谢知意却没什么好脸色:“儿臣没有生病,何必用药?”皇帝一直让太医告诉她只是小病,用药总会好。可谢知意已经不是当初那个,被皇帝抛弃,还傻傻以为他会回来的小孩了。她知道自己体内的毒药石无医。...
谢知意却没什么好脸色:“儿臣没有生病,何必用药?”
皇帝一直让太医告诉她只是小病,用药总会好。
可谢知意已经不是当初那个,被皇帝抛弃,还傻傻以为他会回来的小孩了。
她知道自己体内的毒药石无医。
“你乖乖听话,父皇以后天天来陪你,好不好?”皇帝声音温柔。
谢知意心中带着几分酸涩,幼时没有得到过的关爱,如今已经不再祈求。
“儿臣不用父皇陪,只有一个请求,儿臣不去和亲。”
此话一出,皇帝长长叹了一口气:“皇命不可违。”
说完,他就离开了朝意殿。
谢知意一瞬间有种再次被抛弃的感觉……
她回到唯一没有看守的偏房里。
从床榻底下拿出一封密信,是她托人去打听的自己所中的毒。
——蚀骨散。
中毒之人毒发日日承受筋骨钻心之痛,最多活不过五年!
而今年,便是最后一年。谢知意抬手,面色平静地撕碎手中密信。
夜。
极乐殿内歌舞升平,一派纸醉金迷。
无数世家贵女都围在谢知意身边,哪怕她们从心底瞧不起她,嫉妒她,可也是一个个争相奉承着她。
“长公主,晋朝三皇子在外求见。”
三皇子名季渊,是父皇为她安排的和亲对象,一个在大昭做了八年质子,与她只见过寥寥几面的男人。

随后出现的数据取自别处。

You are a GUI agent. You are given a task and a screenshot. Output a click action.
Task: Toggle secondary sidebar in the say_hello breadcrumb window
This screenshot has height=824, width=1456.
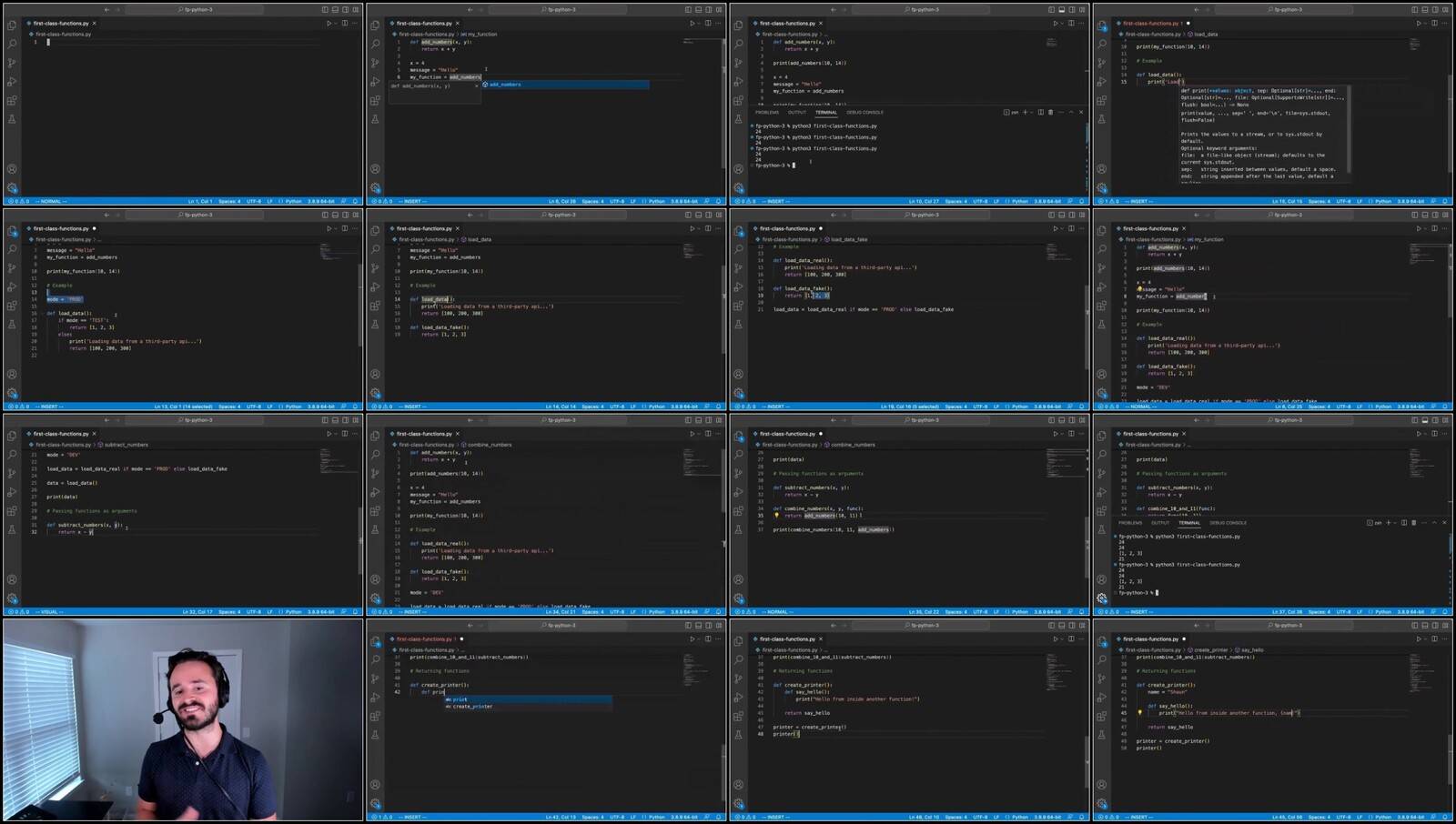click(1435, 626)
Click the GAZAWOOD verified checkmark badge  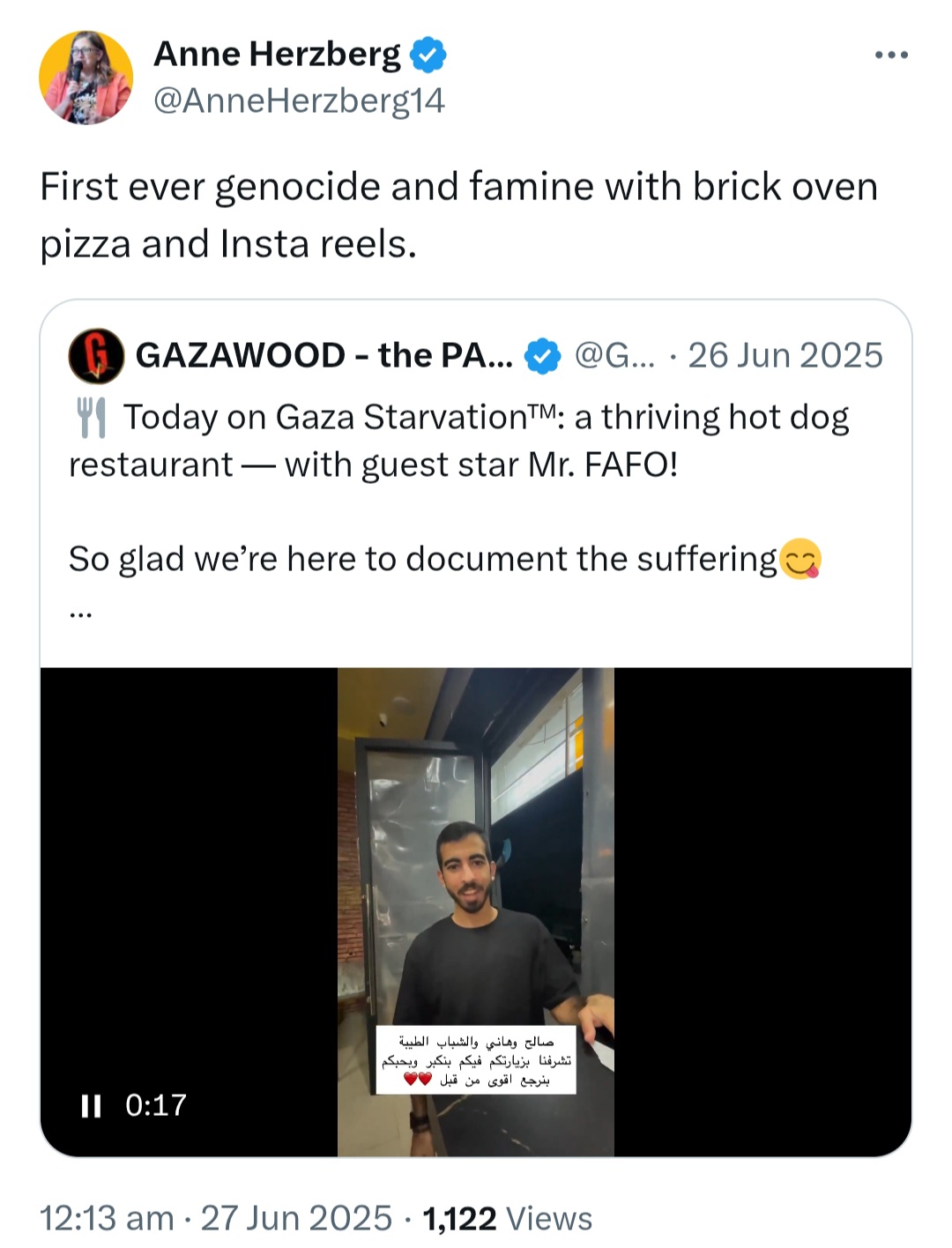click(x=542, y=356)

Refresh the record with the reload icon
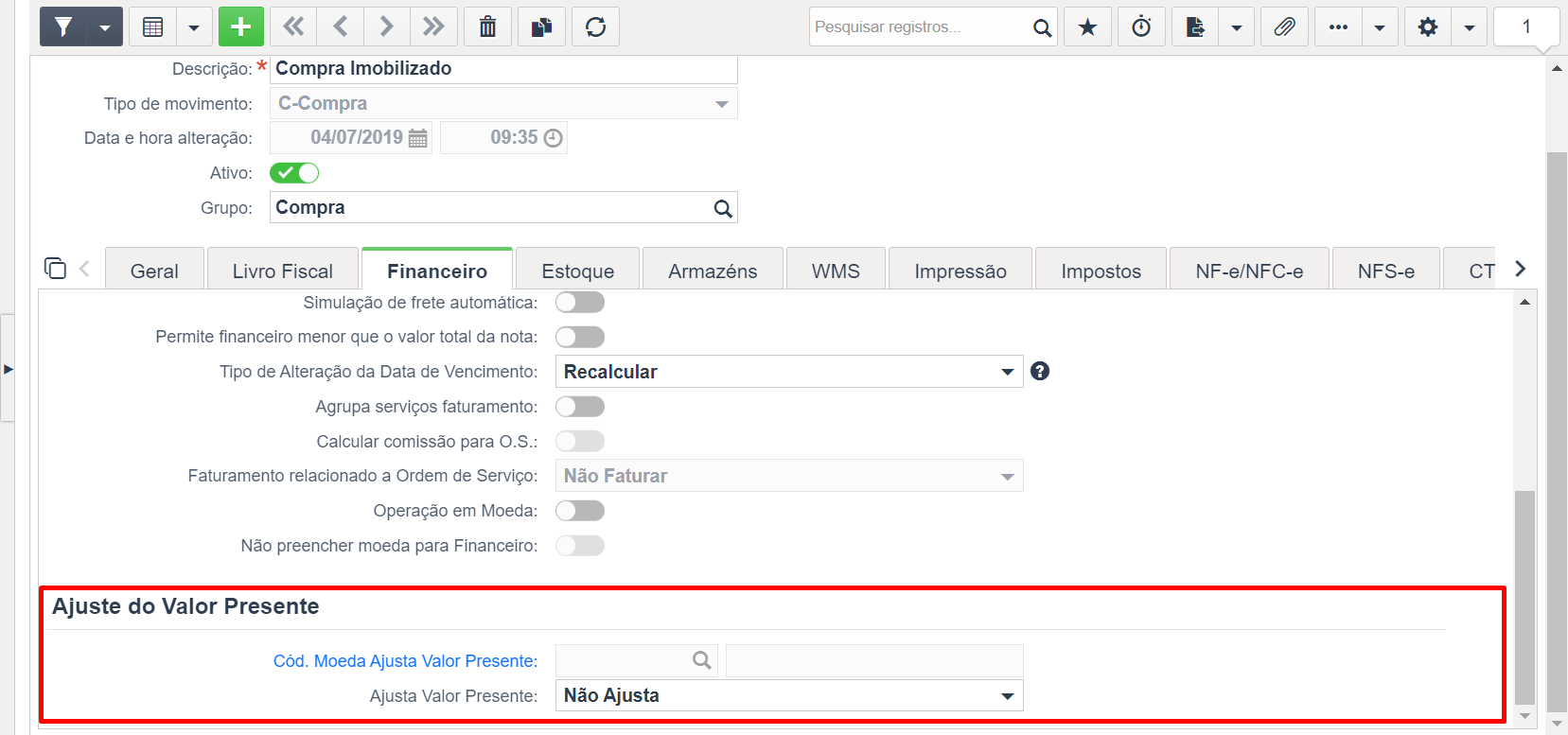point(595,26)
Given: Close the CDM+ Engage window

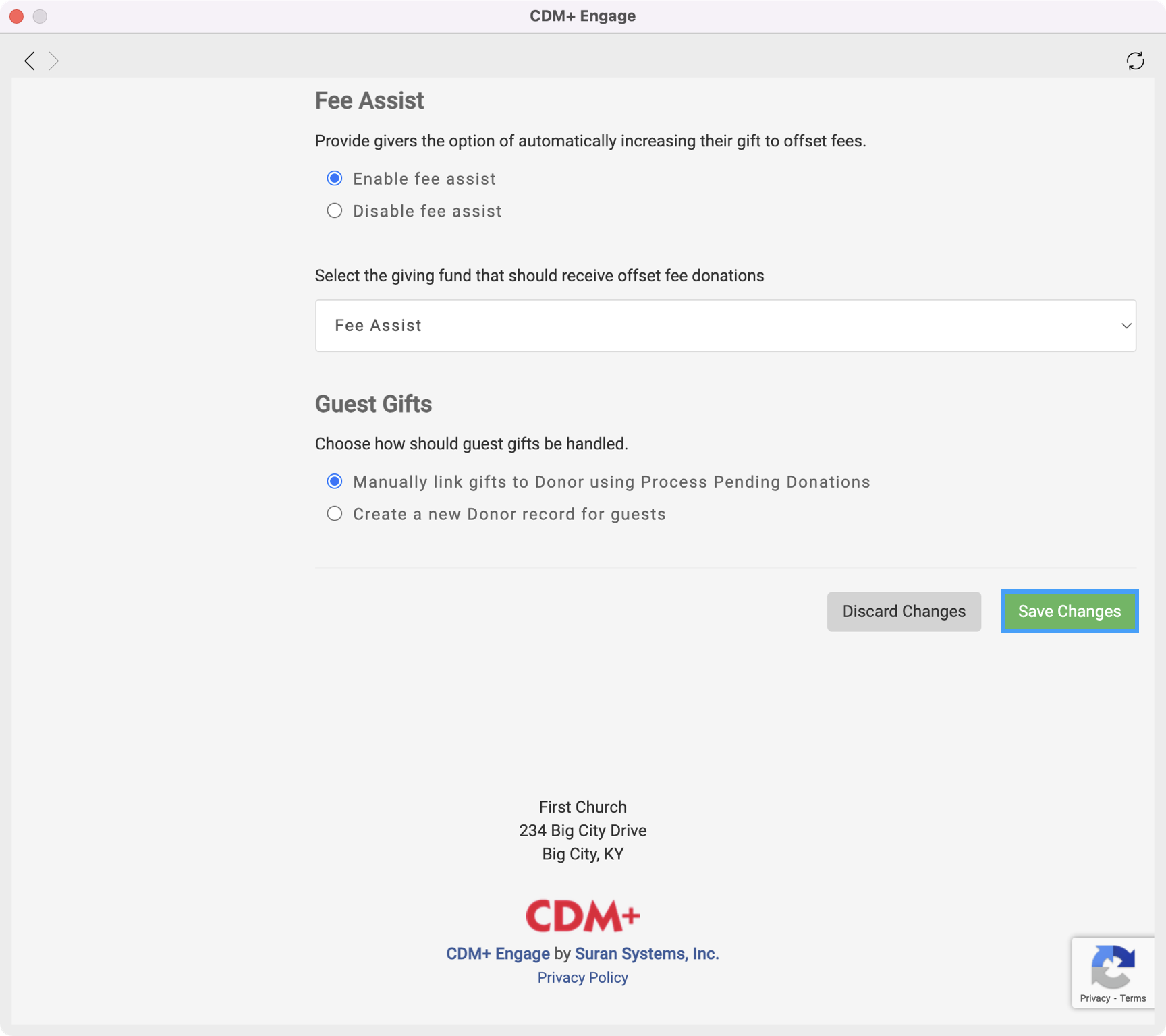Looking at the screenshot, I should click(17, 16).
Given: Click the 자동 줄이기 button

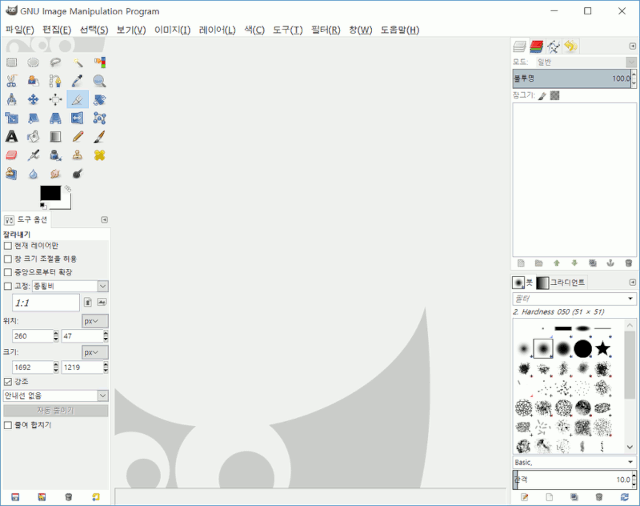Looking at the screenshot, I should point(55,410).
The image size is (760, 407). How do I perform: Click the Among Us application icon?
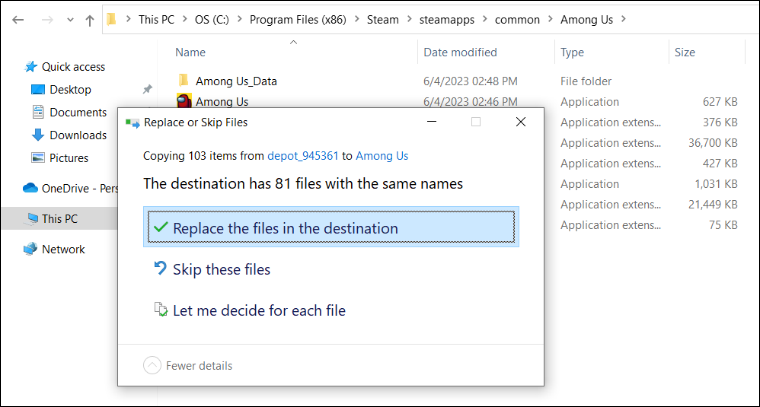click(184, 101)
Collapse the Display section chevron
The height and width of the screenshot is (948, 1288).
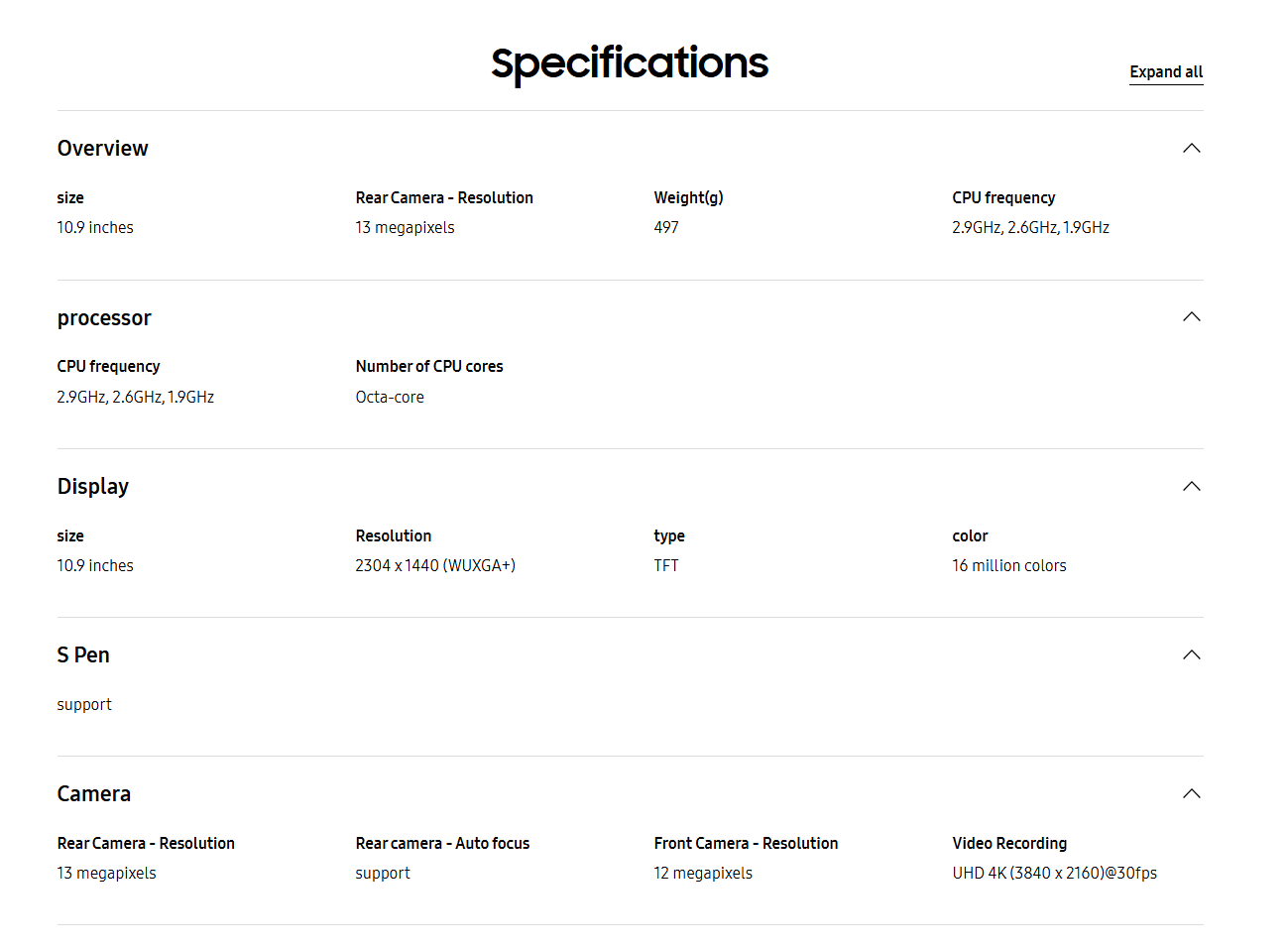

季渊如今的地位不可小觑,是下一任晋朝帝王人选,且一直洁身自好,是不可多得的良婿。
谢知意攥紧手中酒杯,一饮而尽,喉间一阵辛辣。
“世家女眷的宴会,他来做什么?不见。”
说罢,谢知意又倒满一杯酒饮尽。
随后她踉跄站起身,命令宫女抬来自己钟爱的琴,在众人异样的目光中,自顾自唱着她最爱的曲子。
“在天愿作比翼鸟,在地愿为连理枝……”
堂外。
裴悬抱着剑倚靠在梁下,他身形欣长,听着堂内谢知意的歌声。
她的嗓音动听婉转,不愧是皇城第一才女。
“裴暗卫,公主此举是不是有些许不妥?这传到圣上那里……”一个属下询问道。
“无事。”
裴悬抬头看向天上明月,身影清冽。
几个时辰后。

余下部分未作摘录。